No tuvo ninguna intención de abrir la carta hasta que a la madrugada se despertó de una pesadilla, una en la que el tal sobre se devoraba todos los versos en prosa de sus cuadernos, el manuscrito bien guardado en un cajón bajo llave se esfumaba, la memoria de sus diarios salían despavoridas. J.L. se levantó ofuscada y con el pelo revuelto, levantó los cinco volúmenes de la enciclopedia de historia natural y de allí sacó la carta. la había puesto allí porque es bien sabido que la enciclopedia sirve como grillete para que no se escapen cartas o papeles misteriosos.

Se sentó en el suelo y con un pequeña linterna que escondía debajo de la almohada, leyó la carta, su rostro sonrió y sus pecas saltaron, eso quería decir que las malas noticias no existían en esa carta, todo lo contrario era un milagro vuelto letras. Según los recuerdos de J.L la carta la había escrito una tal O, una chica del barrio que quería mantener su nombre en el anonimato. La carta iniciaba con un: “Querida J.L”, a J.L le hizo gracia la cursiva delicada que tenía un punto que parecía un mini asterisco, eso decía mucho del ingenio de la tal O. Seguido, O le confesaba que la conocía un poco, o por lo menos que la había visto varias veces en el café del barrio las noches de micrófono abierto donde J.L. leía sus poemas en prosa. J.L. pensó que si debería conocerla un poco, ya que su escritura revelaba matices sobre ella misma, eso la hizo sonreír de nuevo.
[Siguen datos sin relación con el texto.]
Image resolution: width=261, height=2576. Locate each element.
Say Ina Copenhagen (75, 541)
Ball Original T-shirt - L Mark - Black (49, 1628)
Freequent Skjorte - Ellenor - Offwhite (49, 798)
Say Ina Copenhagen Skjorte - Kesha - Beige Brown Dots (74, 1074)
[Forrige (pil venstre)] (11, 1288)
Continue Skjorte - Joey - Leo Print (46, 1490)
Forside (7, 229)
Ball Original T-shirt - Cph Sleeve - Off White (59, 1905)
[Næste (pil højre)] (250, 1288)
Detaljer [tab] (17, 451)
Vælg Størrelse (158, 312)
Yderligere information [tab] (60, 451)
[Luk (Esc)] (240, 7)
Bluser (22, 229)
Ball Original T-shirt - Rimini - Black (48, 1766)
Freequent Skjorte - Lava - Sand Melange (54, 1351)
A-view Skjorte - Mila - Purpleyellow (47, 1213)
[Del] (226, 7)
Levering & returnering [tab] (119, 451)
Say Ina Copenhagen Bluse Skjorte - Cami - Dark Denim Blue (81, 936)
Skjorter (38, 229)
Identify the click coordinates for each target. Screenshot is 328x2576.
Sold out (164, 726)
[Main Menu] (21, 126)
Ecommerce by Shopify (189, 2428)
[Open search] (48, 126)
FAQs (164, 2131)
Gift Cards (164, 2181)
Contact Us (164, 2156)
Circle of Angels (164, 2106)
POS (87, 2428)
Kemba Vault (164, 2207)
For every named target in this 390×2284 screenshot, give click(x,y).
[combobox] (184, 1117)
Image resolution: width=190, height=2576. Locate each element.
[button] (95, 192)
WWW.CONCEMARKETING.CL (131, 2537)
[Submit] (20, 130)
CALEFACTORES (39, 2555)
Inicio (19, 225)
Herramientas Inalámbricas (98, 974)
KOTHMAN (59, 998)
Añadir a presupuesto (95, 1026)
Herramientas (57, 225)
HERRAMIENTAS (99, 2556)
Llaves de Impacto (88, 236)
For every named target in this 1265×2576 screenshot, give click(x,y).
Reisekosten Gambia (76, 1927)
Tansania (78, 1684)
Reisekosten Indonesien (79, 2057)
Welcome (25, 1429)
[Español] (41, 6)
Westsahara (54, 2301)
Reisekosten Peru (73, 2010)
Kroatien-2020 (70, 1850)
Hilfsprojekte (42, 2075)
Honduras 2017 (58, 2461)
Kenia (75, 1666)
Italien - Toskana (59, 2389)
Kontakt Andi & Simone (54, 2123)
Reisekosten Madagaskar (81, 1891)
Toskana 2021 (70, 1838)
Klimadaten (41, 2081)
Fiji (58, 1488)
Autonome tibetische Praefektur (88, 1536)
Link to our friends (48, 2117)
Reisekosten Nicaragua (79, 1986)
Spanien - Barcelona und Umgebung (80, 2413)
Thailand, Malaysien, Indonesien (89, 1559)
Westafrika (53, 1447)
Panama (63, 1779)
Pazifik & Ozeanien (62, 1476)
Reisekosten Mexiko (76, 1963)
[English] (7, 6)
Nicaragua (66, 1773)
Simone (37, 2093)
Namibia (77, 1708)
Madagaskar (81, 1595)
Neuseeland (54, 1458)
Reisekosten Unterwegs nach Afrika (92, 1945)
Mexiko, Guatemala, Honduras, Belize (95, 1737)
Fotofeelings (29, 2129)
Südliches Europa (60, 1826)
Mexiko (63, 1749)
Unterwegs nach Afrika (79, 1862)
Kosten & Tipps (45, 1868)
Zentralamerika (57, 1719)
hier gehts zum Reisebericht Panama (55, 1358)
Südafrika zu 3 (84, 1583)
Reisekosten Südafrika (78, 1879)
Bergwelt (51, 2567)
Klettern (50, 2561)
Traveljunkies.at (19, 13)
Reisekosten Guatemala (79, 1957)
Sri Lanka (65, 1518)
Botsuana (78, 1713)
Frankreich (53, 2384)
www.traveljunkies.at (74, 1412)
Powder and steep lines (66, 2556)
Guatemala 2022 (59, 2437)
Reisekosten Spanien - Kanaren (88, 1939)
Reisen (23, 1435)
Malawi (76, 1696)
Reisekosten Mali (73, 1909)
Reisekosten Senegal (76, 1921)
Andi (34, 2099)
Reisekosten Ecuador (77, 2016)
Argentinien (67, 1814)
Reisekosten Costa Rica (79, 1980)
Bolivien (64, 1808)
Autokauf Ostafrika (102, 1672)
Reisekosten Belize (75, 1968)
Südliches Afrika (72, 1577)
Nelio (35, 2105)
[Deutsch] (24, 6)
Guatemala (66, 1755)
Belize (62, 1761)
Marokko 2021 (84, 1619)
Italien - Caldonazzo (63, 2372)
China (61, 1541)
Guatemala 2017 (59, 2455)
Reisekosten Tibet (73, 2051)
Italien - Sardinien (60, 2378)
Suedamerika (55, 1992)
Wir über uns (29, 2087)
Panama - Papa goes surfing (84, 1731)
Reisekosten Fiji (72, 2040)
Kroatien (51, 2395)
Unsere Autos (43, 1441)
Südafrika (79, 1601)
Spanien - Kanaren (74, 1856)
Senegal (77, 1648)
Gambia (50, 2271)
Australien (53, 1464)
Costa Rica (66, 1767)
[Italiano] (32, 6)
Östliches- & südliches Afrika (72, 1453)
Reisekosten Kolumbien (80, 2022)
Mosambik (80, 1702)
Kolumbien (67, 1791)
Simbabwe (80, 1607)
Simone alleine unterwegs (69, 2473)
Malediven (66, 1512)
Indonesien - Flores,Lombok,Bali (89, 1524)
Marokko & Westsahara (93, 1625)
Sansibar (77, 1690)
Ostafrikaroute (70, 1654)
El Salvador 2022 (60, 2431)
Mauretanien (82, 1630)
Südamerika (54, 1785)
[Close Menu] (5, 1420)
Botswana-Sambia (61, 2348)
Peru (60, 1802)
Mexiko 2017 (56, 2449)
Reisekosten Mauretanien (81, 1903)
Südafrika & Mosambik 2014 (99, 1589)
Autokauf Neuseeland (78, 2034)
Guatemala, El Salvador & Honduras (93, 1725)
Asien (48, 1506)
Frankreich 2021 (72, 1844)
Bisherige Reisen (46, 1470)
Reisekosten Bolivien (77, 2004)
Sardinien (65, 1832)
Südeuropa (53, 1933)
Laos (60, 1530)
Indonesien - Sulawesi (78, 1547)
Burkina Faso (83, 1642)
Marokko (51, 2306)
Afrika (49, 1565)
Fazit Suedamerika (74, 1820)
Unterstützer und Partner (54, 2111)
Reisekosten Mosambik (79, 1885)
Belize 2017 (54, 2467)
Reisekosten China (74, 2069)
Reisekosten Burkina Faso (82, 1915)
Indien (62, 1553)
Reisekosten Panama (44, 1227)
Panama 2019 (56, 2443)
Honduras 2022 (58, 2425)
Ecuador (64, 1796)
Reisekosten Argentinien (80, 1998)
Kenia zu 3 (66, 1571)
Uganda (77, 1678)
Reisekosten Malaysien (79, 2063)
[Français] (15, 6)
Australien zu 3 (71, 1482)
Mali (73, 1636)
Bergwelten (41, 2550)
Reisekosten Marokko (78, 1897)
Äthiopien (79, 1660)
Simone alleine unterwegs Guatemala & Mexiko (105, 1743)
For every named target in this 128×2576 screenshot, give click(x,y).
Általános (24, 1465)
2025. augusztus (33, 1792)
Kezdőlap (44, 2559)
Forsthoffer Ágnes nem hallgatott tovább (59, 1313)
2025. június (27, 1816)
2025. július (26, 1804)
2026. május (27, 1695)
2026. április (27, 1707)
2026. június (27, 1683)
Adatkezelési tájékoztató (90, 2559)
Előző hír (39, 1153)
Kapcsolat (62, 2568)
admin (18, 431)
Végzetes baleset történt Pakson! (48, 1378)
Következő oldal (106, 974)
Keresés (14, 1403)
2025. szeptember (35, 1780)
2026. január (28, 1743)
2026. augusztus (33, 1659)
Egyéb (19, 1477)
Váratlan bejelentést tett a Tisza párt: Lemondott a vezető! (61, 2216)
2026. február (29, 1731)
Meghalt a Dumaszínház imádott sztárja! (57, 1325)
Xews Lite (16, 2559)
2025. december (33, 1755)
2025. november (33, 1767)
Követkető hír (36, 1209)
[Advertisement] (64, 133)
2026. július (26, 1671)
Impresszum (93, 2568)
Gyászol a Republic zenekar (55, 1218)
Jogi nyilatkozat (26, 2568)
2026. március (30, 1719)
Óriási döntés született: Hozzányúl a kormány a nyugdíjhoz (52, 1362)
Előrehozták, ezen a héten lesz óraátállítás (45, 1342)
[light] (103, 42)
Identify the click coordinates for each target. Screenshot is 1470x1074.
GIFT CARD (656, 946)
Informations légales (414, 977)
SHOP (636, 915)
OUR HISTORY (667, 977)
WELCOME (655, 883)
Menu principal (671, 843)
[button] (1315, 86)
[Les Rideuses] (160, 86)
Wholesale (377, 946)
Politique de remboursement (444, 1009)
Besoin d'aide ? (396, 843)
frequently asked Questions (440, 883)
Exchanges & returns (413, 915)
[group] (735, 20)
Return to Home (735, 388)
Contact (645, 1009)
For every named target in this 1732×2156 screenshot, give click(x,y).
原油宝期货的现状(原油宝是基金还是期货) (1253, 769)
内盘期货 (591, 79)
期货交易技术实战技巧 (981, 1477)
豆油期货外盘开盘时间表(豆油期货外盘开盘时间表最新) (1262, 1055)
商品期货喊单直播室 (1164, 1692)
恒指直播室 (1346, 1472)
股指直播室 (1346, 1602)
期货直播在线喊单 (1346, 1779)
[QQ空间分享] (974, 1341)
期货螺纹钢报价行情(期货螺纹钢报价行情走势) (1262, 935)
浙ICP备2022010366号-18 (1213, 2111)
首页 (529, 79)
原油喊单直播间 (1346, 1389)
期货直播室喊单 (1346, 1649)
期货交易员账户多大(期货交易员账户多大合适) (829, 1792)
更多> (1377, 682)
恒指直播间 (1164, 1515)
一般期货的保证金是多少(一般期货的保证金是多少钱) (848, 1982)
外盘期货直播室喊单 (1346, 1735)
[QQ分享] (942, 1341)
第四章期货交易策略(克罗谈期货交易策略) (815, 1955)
O le contó que esa tarde en el café la había observando un rato y se dió cuenta que J.L. había dejado algo en la mesa, no lo pensó ni dos segundos para escabullirse entre las mesas para ver lo que había dejado, en  un principio pensó que se trataba de sus apuntes de escritora, pero para su gran sorpresa se trataba de una carta dirigida a una: “Querida extraña, (a quién corresponda)” O se alegró que fuera una carta, que muy a pecho se tomó como si fuera para ella, una carta destinada pensó. Ni corta ni perezosa, decidió responder aquella carta que parecía más bien una carta para sí misma (como lo son la mayoría de las cartas según J.L y otras autoras epistolares) O repitió varias veces que el destino había jugado a su favor porque no había sido capaz de acercarse a hablarle en aquel café, aunque muchas veces lo imaginó en su mente. Al final le agradeció por esa oportunidad y firmó con una “O” con un trazo ligero, debía ser una chica muy divertida, pensó J.L.